Working from the records below, repeat exactly the lines starting at the line that contains "1418x840 pixels. Task: Click" and ending at the line that contains "Remove Andrei Crabel athlete match", inclusive.

(Collected data entries)
──────────────────────────────

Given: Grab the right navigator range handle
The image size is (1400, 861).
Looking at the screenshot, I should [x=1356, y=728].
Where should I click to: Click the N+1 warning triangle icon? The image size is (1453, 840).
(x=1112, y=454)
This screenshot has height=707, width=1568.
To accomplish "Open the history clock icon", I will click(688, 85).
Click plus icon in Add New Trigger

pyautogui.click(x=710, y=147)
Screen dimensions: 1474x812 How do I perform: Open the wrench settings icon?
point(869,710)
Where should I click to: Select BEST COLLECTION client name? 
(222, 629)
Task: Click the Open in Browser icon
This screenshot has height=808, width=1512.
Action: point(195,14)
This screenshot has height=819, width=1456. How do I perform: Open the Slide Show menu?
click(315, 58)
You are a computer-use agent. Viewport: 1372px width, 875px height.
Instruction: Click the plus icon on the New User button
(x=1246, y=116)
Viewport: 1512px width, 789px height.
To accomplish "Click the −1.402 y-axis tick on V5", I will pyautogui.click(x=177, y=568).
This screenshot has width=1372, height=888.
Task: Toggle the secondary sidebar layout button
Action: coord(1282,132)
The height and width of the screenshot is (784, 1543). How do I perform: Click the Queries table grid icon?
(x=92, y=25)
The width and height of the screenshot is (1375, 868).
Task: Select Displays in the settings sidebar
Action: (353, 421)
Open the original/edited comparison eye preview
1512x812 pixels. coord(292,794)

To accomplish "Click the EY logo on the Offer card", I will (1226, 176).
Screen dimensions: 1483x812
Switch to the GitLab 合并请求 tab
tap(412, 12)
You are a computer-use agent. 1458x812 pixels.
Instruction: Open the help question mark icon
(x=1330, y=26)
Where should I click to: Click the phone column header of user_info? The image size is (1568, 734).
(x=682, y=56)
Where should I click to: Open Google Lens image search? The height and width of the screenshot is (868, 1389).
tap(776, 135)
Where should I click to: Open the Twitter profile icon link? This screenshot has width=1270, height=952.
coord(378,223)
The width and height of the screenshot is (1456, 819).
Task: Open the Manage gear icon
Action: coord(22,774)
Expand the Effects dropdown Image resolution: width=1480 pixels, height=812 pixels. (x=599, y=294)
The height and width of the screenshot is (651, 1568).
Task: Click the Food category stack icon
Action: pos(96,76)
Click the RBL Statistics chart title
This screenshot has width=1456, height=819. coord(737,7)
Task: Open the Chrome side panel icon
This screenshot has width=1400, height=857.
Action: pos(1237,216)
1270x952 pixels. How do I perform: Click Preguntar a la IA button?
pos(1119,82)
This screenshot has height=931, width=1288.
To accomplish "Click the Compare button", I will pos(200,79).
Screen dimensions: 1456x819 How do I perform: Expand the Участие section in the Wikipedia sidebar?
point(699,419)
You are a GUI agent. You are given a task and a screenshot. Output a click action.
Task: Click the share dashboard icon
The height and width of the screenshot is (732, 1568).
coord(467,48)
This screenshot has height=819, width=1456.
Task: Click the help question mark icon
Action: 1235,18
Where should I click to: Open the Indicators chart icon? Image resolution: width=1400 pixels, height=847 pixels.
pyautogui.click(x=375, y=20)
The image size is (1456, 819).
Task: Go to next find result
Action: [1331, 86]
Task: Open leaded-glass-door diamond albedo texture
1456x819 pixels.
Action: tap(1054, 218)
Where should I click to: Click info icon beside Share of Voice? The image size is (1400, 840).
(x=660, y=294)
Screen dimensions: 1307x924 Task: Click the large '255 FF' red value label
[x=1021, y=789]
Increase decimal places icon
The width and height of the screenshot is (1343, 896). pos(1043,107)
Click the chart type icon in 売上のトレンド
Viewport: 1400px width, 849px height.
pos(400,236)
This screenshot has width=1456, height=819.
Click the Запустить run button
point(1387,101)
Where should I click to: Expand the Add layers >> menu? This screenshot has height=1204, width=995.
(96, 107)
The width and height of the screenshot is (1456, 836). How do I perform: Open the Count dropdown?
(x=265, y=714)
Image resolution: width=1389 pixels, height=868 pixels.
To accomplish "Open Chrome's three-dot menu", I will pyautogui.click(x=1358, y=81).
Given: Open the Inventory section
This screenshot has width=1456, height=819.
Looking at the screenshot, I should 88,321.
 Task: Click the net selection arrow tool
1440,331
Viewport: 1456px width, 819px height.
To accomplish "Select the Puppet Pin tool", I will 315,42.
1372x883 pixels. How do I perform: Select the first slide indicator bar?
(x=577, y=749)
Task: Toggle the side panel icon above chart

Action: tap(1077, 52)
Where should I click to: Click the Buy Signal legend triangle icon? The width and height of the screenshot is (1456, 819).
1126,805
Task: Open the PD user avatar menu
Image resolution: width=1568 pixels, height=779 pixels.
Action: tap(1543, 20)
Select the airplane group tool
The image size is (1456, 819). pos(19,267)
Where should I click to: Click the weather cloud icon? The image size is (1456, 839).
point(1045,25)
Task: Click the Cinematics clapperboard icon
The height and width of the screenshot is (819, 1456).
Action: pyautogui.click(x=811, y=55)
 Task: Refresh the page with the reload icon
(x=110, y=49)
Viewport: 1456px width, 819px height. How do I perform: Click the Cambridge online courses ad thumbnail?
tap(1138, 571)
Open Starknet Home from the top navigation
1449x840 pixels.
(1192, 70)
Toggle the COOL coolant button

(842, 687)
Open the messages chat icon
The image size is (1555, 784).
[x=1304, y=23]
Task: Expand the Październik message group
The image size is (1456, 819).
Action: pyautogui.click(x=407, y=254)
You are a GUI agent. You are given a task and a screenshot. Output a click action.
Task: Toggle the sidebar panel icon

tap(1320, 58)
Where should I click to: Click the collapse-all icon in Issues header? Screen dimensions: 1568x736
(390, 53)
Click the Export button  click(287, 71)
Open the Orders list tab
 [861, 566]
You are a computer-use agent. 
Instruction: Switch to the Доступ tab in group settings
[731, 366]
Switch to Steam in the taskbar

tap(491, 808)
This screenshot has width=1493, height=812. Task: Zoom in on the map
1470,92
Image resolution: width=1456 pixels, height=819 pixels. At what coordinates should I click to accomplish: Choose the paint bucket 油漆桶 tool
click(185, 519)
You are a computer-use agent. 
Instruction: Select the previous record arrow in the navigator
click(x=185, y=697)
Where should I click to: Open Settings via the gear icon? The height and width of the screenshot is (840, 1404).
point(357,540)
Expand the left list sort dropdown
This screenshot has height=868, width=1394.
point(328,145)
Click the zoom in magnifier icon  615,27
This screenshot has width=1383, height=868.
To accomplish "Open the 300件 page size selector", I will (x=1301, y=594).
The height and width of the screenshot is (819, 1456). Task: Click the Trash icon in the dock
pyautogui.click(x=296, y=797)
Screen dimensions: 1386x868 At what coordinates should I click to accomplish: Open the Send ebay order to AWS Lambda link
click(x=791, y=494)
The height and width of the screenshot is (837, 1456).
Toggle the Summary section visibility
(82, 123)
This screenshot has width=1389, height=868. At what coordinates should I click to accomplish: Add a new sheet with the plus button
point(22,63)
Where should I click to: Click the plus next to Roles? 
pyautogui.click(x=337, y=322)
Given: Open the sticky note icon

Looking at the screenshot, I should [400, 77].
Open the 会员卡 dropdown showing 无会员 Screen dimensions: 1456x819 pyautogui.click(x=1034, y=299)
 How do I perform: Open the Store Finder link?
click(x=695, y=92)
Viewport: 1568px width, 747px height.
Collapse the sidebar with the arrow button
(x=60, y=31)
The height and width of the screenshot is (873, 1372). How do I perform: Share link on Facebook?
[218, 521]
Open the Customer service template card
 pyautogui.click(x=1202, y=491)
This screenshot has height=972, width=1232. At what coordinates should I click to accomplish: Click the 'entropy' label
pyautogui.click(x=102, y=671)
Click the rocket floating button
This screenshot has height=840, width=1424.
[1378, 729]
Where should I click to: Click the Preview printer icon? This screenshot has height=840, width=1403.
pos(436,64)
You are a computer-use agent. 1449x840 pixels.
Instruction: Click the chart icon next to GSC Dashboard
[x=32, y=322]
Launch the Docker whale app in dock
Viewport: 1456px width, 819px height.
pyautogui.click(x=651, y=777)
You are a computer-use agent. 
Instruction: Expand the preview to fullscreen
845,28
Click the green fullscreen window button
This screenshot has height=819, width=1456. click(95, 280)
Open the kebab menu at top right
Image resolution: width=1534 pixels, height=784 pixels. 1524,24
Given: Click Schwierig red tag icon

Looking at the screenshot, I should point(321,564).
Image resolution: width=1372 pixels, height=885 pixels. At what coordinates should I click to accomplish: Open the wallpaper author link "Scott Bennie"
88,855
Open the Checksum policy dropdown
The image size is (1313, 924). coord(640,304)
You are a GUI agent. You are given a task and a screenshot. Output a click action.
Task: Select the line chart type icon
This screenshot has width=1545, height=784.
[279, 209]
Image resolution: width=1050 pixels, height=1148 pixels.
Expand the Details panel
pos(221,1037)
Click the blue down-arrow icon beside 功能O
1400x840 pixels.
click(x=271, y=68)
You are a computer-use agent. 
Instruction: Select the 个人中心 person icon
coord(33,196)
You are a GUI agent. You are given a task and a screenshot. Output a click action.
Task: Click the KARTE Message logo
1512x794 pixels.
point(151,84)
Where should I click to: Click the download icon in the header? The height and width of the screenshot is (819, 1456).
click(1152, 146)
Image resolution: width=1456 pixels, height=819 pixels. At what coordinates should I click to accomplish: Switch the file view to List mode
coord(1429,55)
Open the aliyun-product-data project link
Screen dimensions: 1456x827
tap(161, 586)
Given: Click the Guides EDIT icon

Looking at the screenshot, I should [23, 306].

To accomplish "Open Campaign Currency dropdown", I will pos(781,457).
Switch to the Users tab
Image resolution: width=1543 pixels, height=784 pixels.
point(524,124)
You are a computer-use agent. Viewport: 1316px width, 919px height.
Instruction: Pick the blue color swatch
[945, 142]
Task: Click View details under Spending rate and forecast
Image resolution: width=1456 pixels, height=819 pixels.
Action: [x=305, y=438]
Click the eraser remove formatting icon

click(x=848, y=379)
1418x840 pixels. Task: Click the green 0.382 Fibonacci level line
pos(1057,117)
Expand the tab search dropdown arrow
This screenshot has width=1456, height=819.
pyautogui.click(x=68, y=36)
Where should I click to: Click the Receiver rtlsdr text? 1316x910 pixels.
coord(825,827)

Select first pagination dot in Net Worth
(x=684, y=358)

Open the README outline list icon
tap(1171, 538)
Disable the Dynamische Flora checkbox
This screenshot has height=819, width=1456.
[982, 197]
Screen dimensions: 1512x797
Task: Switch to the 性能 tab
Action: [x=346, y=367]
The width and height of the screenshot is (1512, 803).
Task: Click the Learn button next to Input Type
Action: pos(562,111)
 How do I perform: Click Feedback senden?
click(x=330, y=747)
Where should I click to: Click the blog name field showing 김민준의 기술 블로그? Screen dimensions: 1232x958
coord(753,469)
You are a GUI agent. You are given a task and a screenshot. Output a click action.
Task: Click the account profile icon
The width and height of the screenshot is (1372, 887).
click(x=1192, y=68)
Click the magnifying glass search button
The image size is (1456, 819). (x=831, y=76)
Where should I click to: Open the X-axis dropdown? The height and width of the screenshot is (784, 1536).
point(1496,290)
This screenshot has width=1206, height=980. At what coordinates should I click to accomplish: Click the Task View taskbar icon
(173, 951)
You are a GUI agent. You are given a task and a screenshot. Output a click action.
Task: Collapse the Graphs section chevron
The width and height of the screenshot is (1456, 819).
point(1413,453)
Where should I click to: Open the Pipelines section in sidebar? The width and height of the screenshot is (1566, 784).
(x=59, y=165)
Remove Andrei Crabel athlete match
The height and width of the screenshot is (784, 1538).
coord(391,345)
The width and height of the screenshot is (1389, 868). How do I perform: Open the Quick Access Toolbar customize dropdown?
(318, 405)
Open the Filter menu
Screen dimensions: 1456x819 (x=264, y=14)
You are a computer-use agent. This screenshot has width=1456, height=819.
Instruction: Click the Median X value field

──────────────────────────────

§ ANSWER TO THIS TASK
1418x840 pixels. Task: Click the green 0.382 Fibonacci level line
pos(1057,117)
Expand the tab search dropdown arrow
This screenshot has width=1456, height=819.
pyautogui.click(x=68, y=36)
Where should I click to: Click the Receiver rtlsdr text? 1316x910 pixels.
coord(825,827)

Select first pagination dot in Net Worth
(x=684, y=358)

Open the README outline list icon
tap(1171, 538)
Disable the Dynamische Flora checkbox
This screenshot has height=819, width=1456.
[982, 197]
Screen dimensions: 1512x797
Task: Switch to the 性能 tab
Action: [x=346, y=367]
The width and height of the screenshot is (1512, 803).
Task: Click the Learn button next to Input Type
Action: pos(562,111)
 How do I perform: Click Feedback senden?
click(x=330, y=747)
Where should I click to: Click the blog name field showing 김민준의 기술 블로그? Screen dimensions: 1232x958
coord(753,469)
You are a GUI agent. You are given a task and a screenshot. Output a click action.
Task: Click the account profile icon
The width and height of the screenshot is (1372, 887).
click(x=1192, y=68)
Click the magnifying glass search button
The image size is (1456, 819). (x=831, y=76)
Where should I click to: Open the X-axis dropdown? The height and width of the screenshot is (784, 1536).
point(1496,290)
This screenshot has width=1206, height=980. At what coordinates should I click to accomplish: Click the Task View taskbar icon
(173, 951)
You are a GUI agent. You are given a task and a screenshot. Output a click action.
Task: Collapse the Graphs section chevron
The width and height of the screenshot is (1456, 819).
point(1413,453)
Where should I click to: Open the Pipelines section in sidebar? The width and height of the screenshot is (1566, 784).
(x=59, y=165)
Remove Andrei Crabel athlete match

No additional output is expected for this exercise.